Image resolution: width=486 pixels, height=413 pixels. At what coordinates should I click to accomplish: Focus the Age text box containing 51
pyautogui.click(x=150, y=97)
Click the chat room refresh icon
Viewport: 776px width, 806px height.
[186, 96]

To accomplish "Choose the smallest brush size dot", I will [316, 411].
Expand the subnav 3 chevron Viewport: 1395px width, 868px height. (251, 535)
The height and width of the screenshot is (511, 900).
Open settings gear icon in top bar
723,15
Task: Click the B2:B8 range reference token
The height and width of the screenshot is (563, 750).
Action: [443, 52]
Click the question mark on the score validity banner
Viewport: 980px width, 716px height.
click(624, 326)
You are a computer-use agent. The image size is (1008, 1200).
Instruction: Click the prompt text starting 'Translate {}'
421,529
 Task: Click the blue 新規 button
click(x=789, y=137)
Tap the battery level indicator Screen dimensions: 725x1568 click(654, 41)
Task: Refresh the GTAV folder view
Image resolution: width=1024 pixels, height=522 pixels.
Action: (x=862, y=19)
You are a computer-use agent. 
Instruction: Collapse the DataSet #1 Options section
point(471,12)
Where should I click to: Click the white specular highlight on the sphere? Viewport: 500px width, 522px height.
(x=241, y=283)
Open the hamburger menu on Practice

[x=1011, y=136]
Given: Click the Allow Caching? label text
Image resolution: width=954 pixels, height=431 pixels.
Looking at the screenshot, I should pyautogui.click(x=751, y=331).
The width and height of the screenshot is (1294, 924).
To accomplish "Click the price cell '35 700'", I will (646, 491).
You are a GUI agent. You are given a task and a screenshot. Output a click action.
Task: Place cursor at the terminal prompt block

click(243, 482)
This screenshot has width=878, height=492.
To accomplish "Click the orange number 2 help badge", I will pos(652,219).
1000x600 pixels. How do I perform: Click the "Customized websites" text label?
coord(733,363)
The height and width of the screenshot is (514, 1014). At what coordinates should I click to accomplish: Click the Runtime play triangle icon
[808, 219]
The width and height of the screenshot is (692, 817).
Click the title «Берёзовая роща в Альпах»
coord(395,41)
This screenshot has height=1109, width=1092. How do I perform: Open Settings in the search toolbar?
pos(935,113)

Work instructions
How many of the lines above contain the string "will"? Give the count alone.

The answer
3